Marquette will take on St. John's for the first time this season in the Big East Tournament in Madison Square Garden.'s Eric Silver digs into the first round matchup.


St. John's Preview



(All Statistics for Conference Games Only)



St. John's will be without the services of four players it was counting on in the pre-season when it meets Marquette Wednesday night in the first round of the Big East Tournament. Two incoming freshmen – 6'4" guard Derwin Kitchen, a former Top 100 recruit, and highly-regarded 6'6" combo forward Rob Thomas – were both academic casualties, though the latter will be eligible to play next year. Then, after only five conference games, 5' 11" senior guard Daryll Hill, was sidelined due to injury. And now comes perhaps the "unkindest cut of all," to borrow from Shakespeare, as 6'10" senior Lamont Hamilton will likely miss the rest of the season with a partially torn tendon in his knee.

Hamilton, who had averaged 12.8 ppg and 5.6 rpg in 29.3 mpg, will be particularly difficult for coach Norm Roberts to replace as the recently-selected first-team all-conference player was the Red Storm's primary inside scoring threat. Though he disappeared at times, he was the team's leading scorer and second-leading rebounder.

His absence puts an added burden on 6'7" sophomore forward Anthony Mason, Jr. The leading rebounder for St. John's at 6.4 rpg, and second-leading scorer at 11.9 ppg, the son of former pro Anthony Mason, Sr. will have to step up his game. He is definitely capable of doing just that. He's had two double-doubles in league play with 22 points and 12 rebounds against Seton Hall and 16 points and 10 rebounds against Syracuse. Two weeks ago against Louisville he had 19 points and eight boards.

Mason can score in a variety of ways. He is quick enough and handles the ball well enough to drive to the hoop, but he is also capable of hitting shots from behind the arc (23 of 70). When both James and Cubillan are in the game for MU, Matthews will almost certainly match up with Mason, Jr.
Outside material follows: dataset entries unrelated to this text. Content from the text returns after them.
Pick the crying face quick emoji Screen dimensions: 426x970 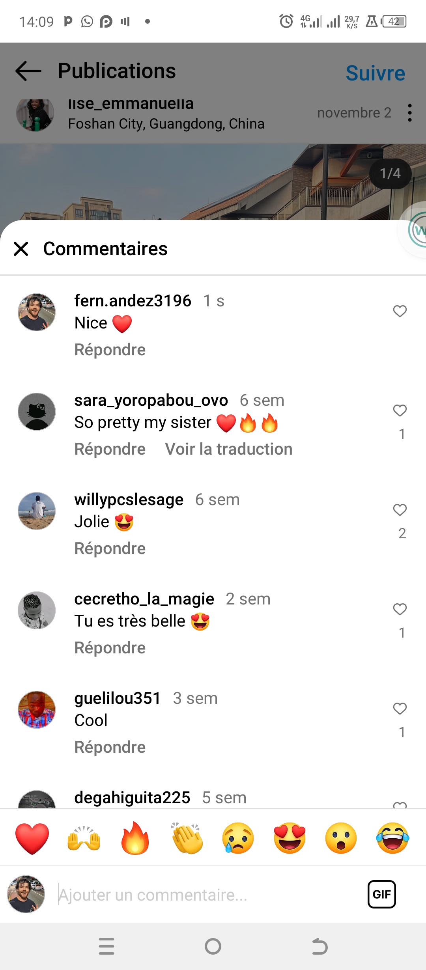238,838
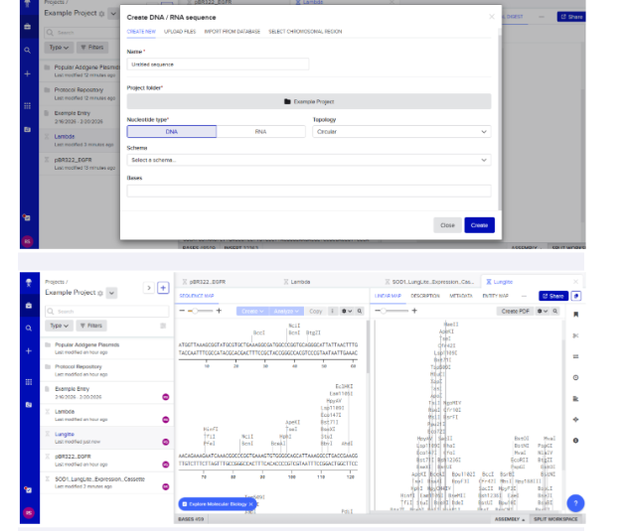Click into the Bases input field
The width and height of the screenshot is (622, 531).
[x=308, y=191]
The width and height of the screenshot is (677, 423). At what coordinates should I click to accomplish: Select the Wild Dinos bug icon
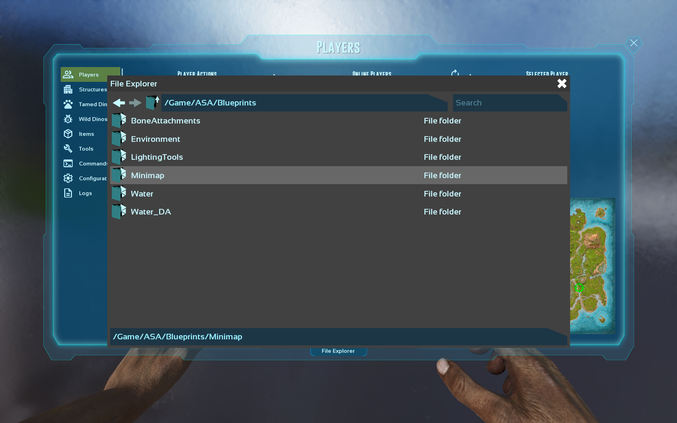tap(68, 119)
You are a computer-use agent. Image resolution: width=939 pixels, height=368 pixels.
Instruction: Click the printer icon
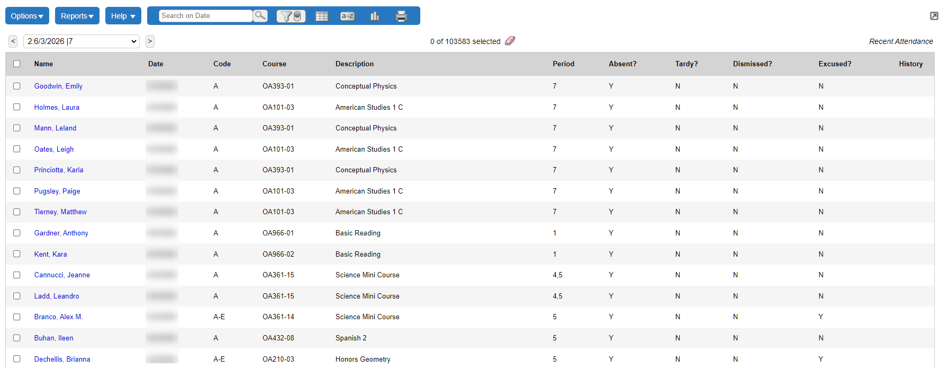[x=401, y=16]
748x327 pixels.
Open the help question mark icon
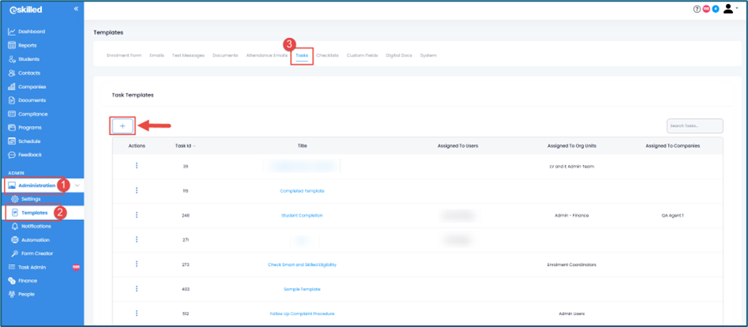click(696, 10)
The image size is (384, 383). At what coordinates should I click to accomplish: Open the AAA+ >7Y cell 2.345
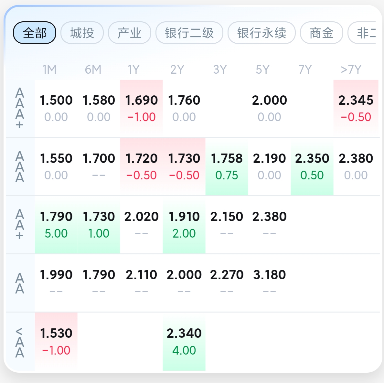[356, 108]
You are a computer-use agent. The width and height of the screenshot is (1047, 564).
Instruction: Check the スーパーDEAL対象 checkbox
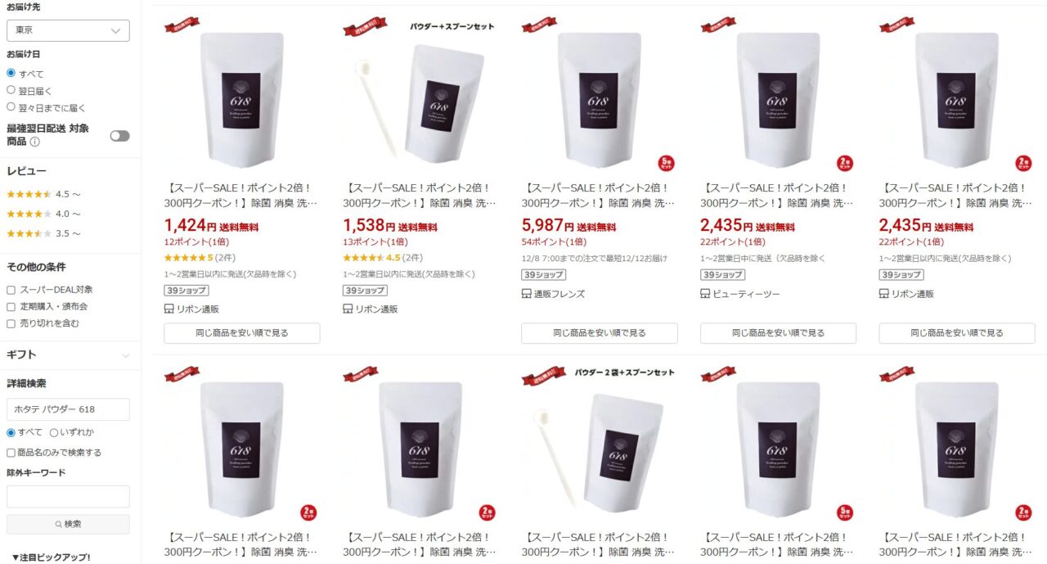click(11, 290)
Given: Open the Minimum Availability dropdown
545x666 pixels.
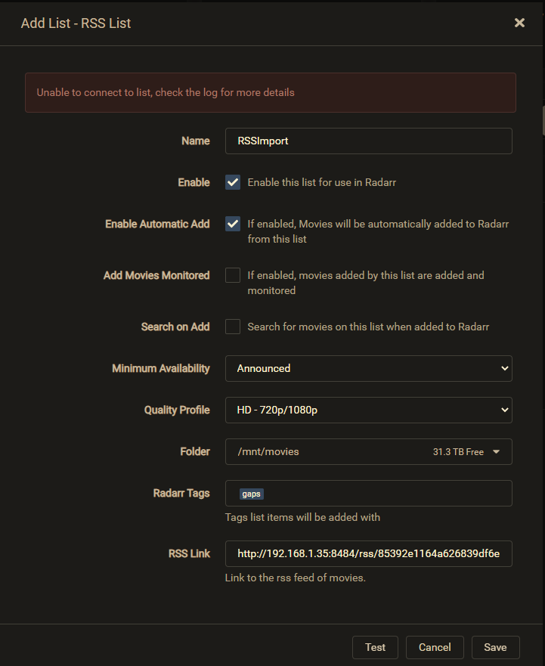Looking at the screenshot, I should pos(368,368).
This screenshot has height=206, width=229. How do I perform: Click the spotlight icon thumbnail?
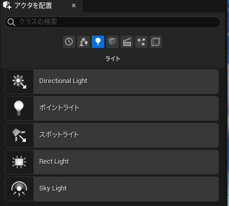(19, 135)

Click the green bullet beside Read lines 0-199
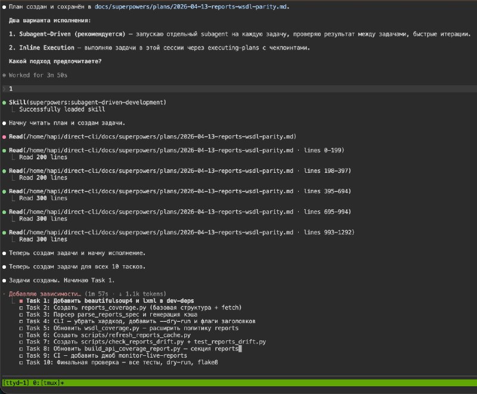4,150
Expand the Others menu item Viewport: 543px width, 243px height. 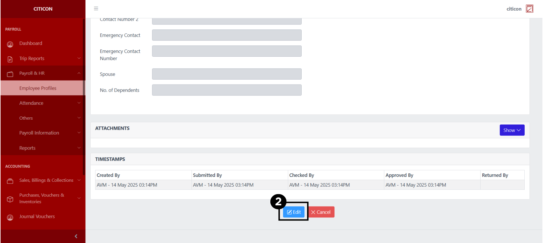26,118
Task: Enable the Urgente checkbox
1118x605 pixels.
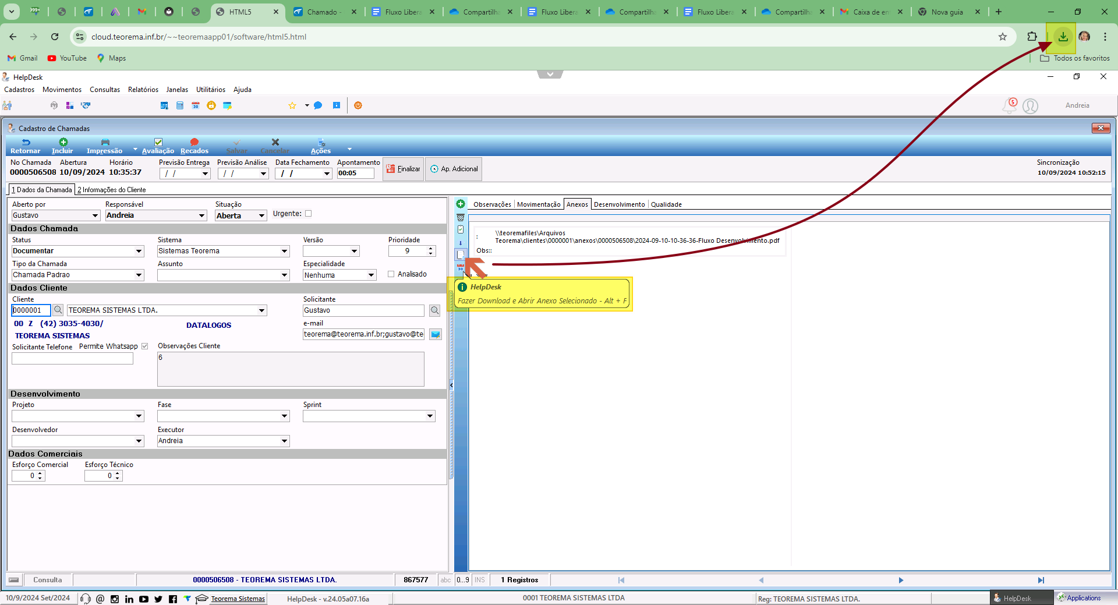Action: (309, 214)
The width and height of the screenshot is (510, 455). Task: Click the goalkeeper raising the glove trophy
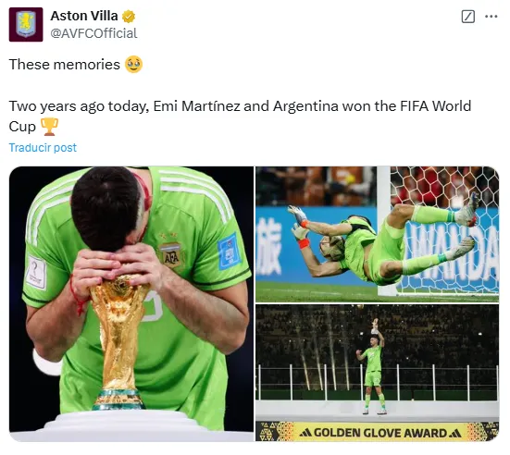click(x=373, y=367)
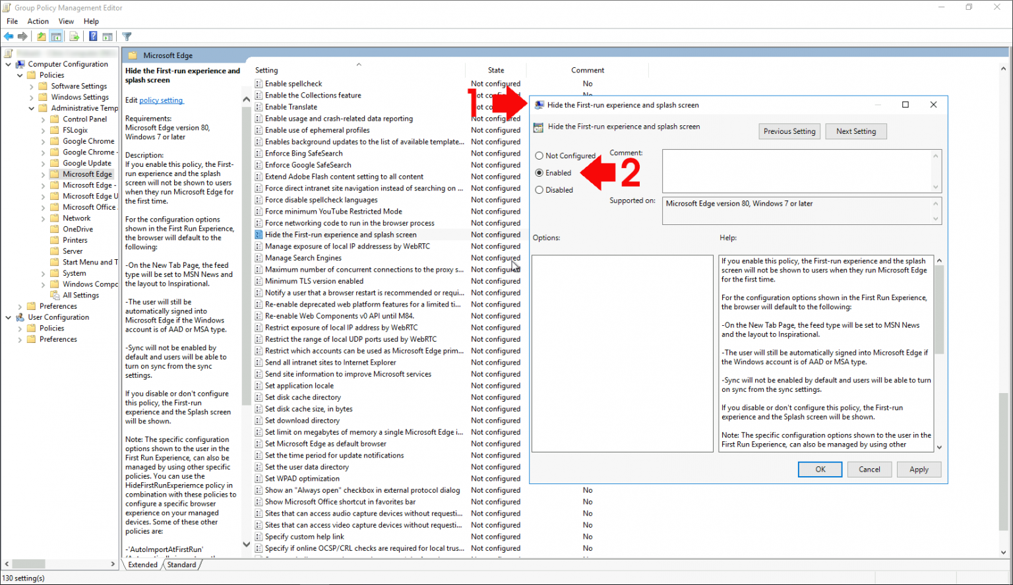The width and height of the screenshot is (1013, 585).
Task: Choose the Not Configured radio button
Action: pos(540,155)
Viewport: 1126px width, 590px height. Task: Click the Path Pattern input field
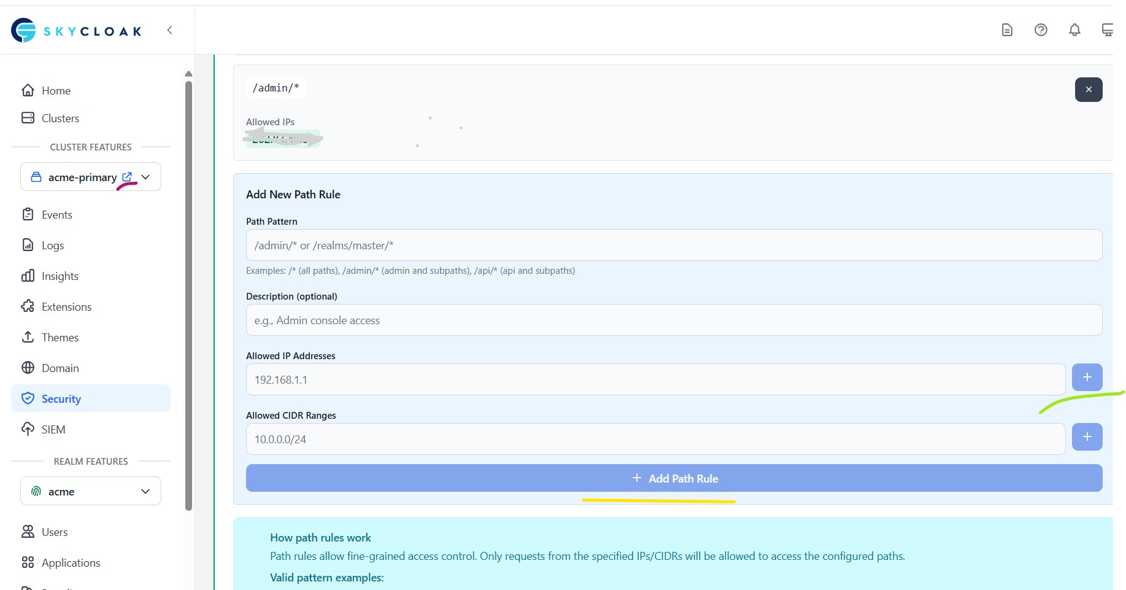(x=673, y=246)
He'll have to take away dribble penetration, but he can't play off him too much because Mason has hit four treys in two games and three treys in three others.

At center, 6'10" senior Aaron Spears will likely start for the Red Storm. The former Illinois player came into this season with a reputation for being a potentially effective inside scorer but not much of a rebounder. Unfortunately, for St. John's fans, only 50% of his reputation has been evident so far this season, the wrong 50%. Spears is averaging only 4.9 ppg and 2.3 rpg in 14.9 mpg. However, in his most extended action of the season, he did score 11 points and pull down seven rebounds against UConn, and on Sunday he had eight points in only 16 minutes against Providence, so Barro and his back-ups can not afford to ignore him. Spears is very strong, so MU's post defenders must use their body to keep him away from the hoop.

The X factor for Coach Roberts may well be 6'7" freshman Qa'rraan Calhoun, who had his best game of the year Sunday with 21 points – including three of three three-pointers – and seven rebounds against the Friars. He has scored in double figures in three of his last five games. Calhoun is an excellent athlete who can sky. However, he is also dangerous from behind the arc (12 of 30 for 40.0%). Hayward and Fitzgerald will have to come out on him as he is not shy about taking treys.

In the backcourt, shooting guard Avery Patterson appeared to be a terrific outside shooter in the non-conference portion of the season as he averaged 13.8 ppg and drained 37.5% of his trey attempts (39 of 104). He had games of 22, 23, 24, and 26 points prior to the start of conference play, and in those four games made 50% of his three-pointers (25 of 50). In league games he's averaging 8.3 ppg and only 29% from behind the arc (31 of 107). Still, he's a streak shooter, so MU's guards can not lose track of him and give him open looks. He is not a threat to drive (just under 70% of his shots are treys), so that should make their job somewhat easier.

At point guard 6'2" junior Eugene Lawrence has been inconsistent. He's had five double-digit scoring games with a high of 16 against DePaul. He's been very productive in some games, especially two contests with Syracuse as he had 14 points and 10 assists in the first game against the Orange and 10 points and seven assists in the second game. He also had 13 points and seven assists against Notre Dame, and he had a season-high 11 assists in his last game against Providence. In his first conference game this season, Lawrence pulled down a remarkable 14 rebounds against DePaul. He is also the team's leading three-point shooter (41.5%), and twice he's made four of four in league play.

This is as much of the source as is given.